Just stumbled upon this fascinating story about Takashi Kotegawa (BNF) and honestly, his approach to trading is something every crypto trader should study. Let me break down why this guy's journey matters.



BNF wasn't some Wall Street insider. He was literally a broke college student in Japan who got interested in stock trading after watching market news. Started with nothing, worked side gigs to fund his trading account, and just went all-in on learning. No fancy degree, no connections—just pure discipline and obsession with understanding the market.

Here's where it gets wild. In 2005, there was a massive trading error at Mizuho Securities where someone accidentally sold 610,000 shares of J-Com Holdings at one yen instead of the intended price. BNF spotted this immediately, loaded up on 7,100 shares, and when the price corrected, he walked away with over $17 million from a single trade. That's the kind of opportunity recognition that separates elite traders from everyone else.

But here's what people miss about BNF's story—he also took massive losses. In 2008, he broke his own rules by betting on U.S. bank stocks during the housing crisis, thinking they'd recover. Lost over $10 million. Most traders would've quit. BNF didn't. He learned from it and went back to what he knew.

By staying consistent and disciplined, BNF turned his initial $13,600 into $17 million in two years, then scaled it to $153 million by 2008. That's the power of compounding returns with a solid strategy.

Now, how does this apply to crypto trading? The volatility in crypto is actually similar to what BNF faced in traditional markets. Here are the key lessons I think every trader should grab from his playbook:

First, emotion is your biggest enemy. BNF treated trading like a game—he cared about executing the strategy perfectly, not about winning or losing individual trades. He literally said a $100k loss felt better than a $6k gain if the losing trade was well-executed and the winning trade was sloppy. That mindset is everything in crypto where price swings can trigger panic selling.

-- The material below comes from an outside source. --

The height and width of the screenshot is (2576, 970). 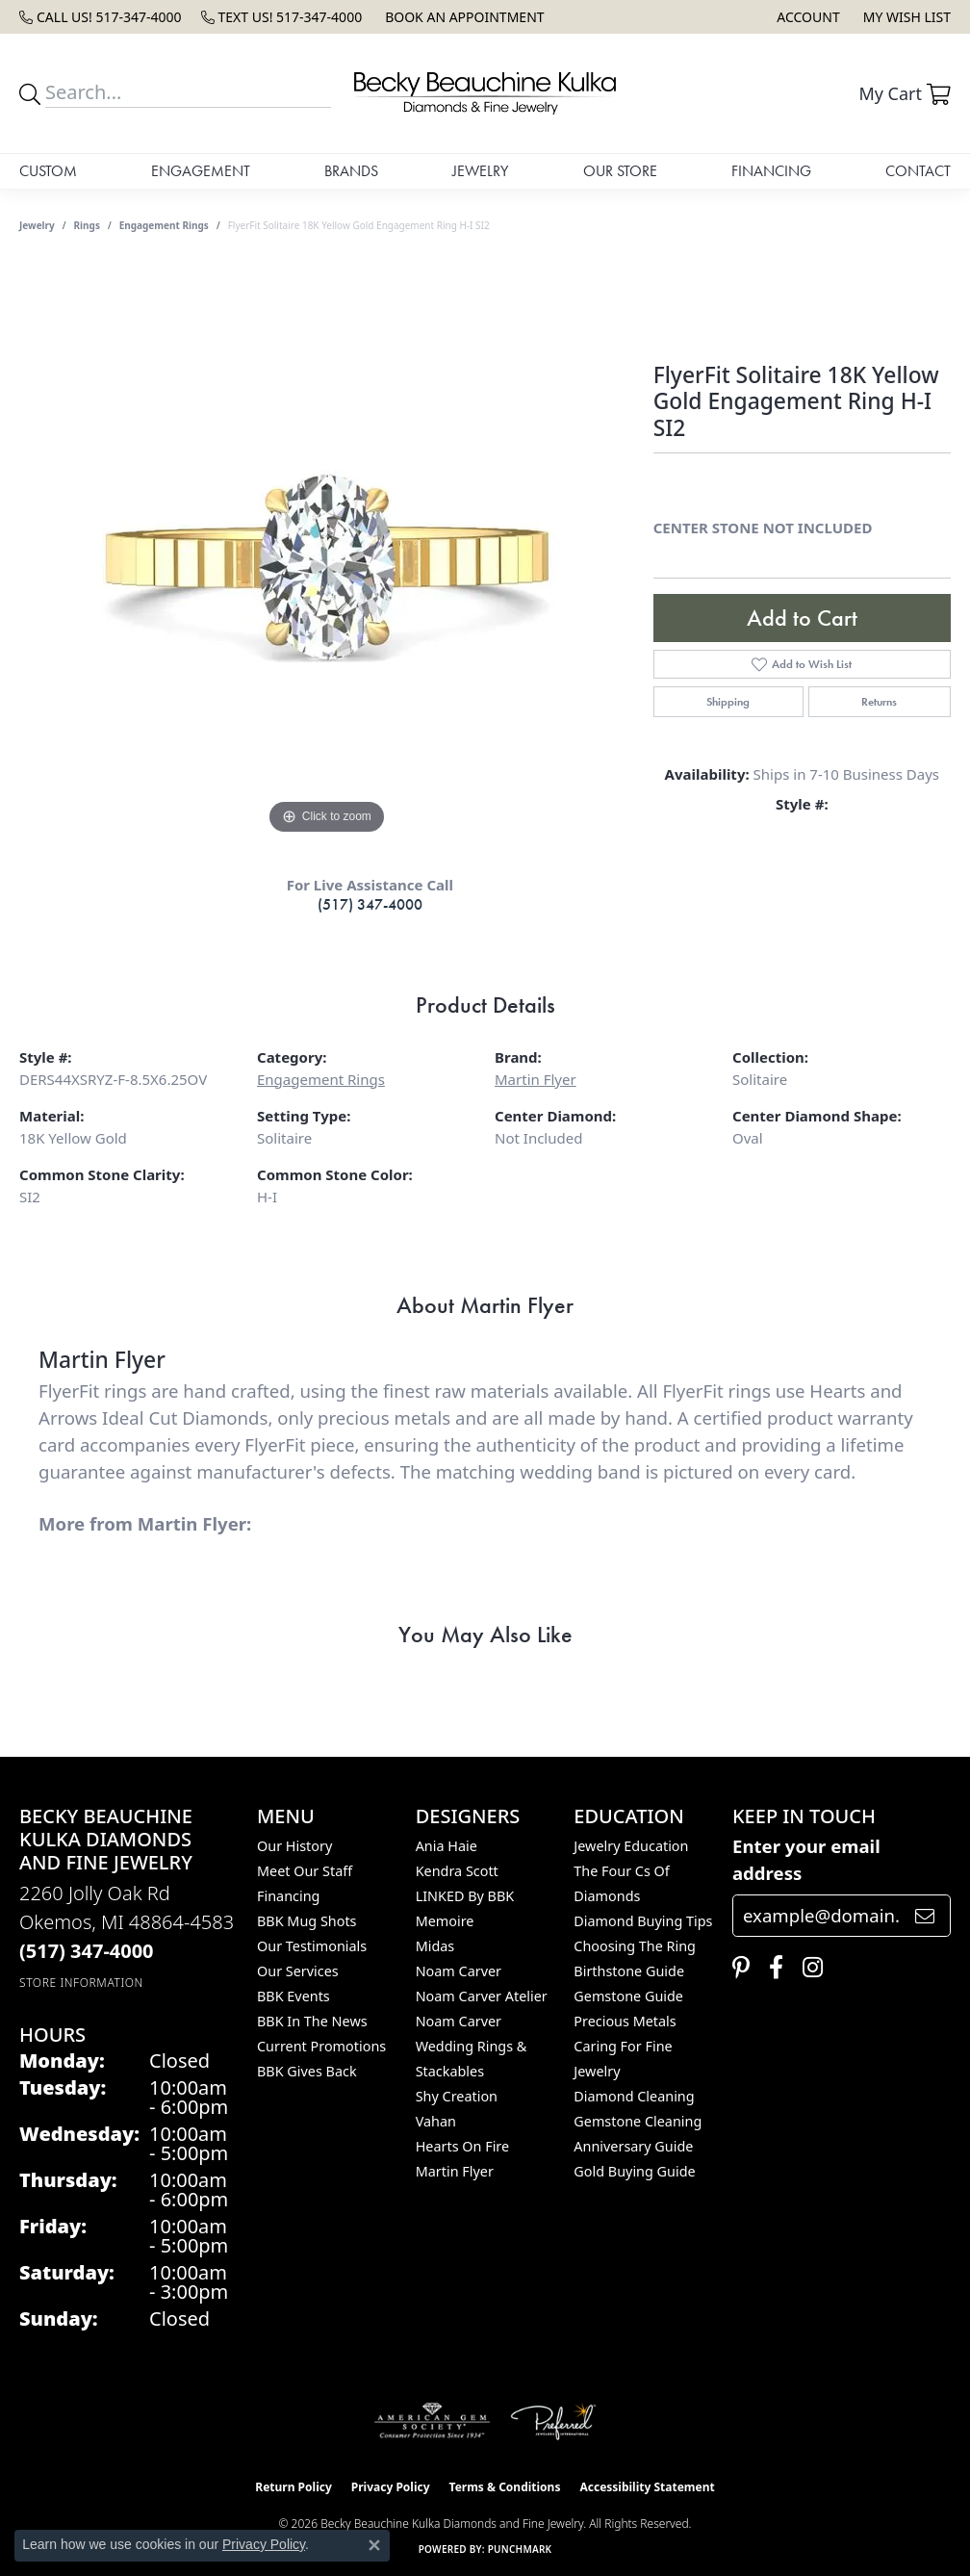 I want to click on Meet Our Staff, so click(x=304, y=1871). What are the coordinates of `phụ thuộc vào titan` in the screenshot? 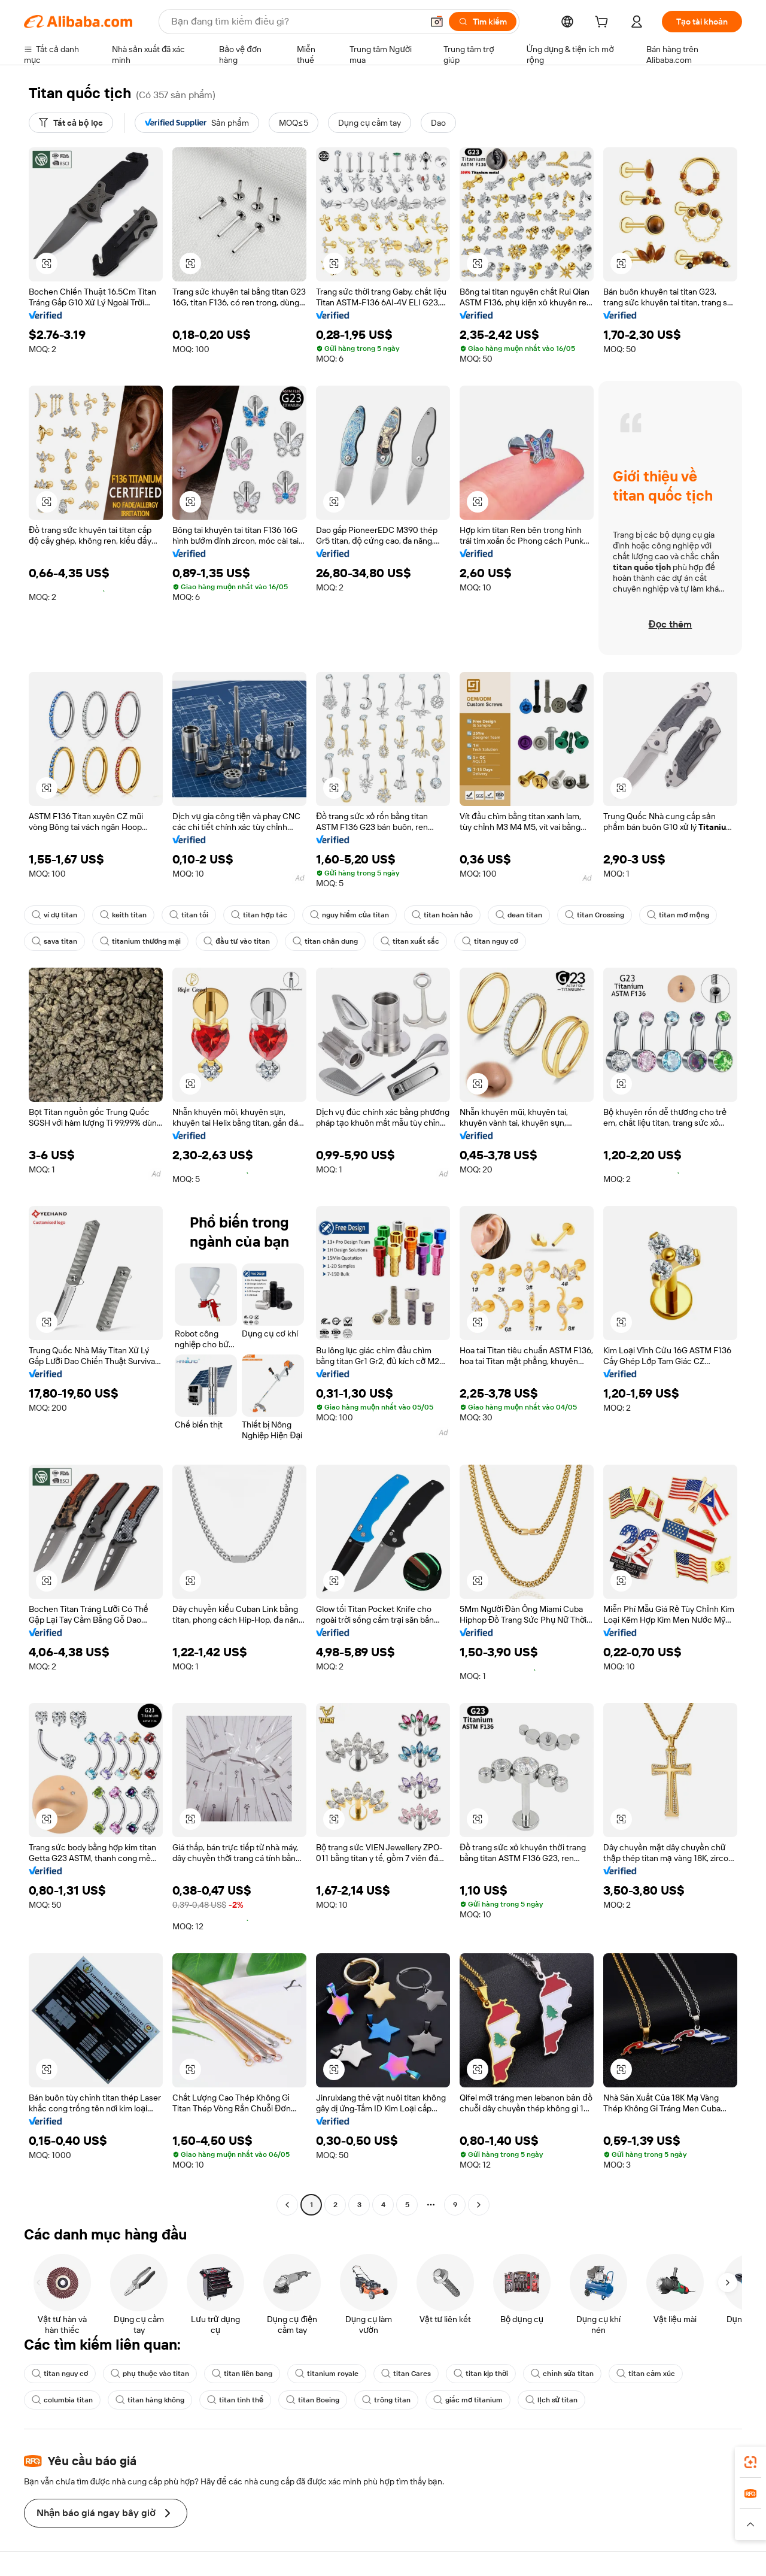 It's located at (145, 2373).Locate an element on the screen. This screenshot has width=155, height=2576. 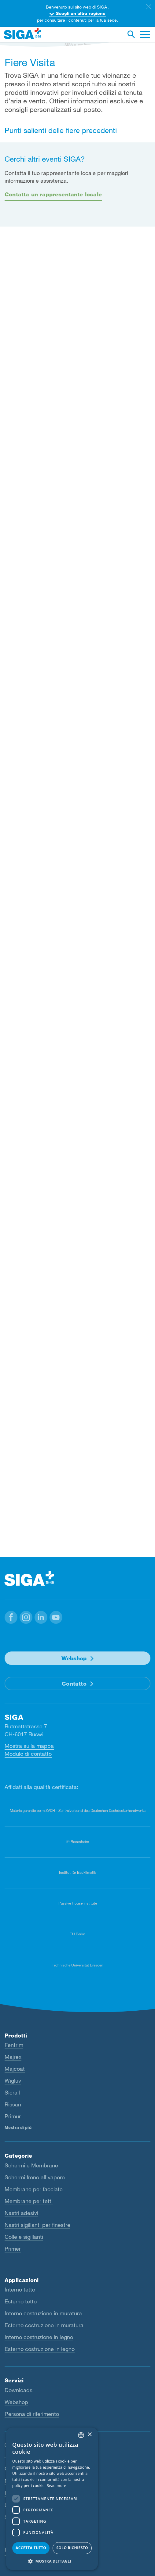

Second, stick to your system. BNF had rules and he followed them religiously. When he broke those rules in 2008, it cost him. The traders who survive crypto cycles are the ones with a plan and the discipline to execute it.

Third, know your edge. BNF focused on markets he deeply understood. He didn't chase everything. In crypto, this means picking your coins, your timeframes, your strategies—and mastering them instead of chasing every hype cycle.

The bigger lesson here is that wealth building in trading is about consistency, not luck. BNF got lucky with the J-Com trade, sure, but that was maybe 5% of his success. The other 95% was discipline, learning from losses, and staying calm when everyone else panics.

If you're serious about crypto trading, study how elite traders like BNF operate. It's not about predicting the market—it's about having a solid process and the mental toughness to stick with it. That's how fortunes get built.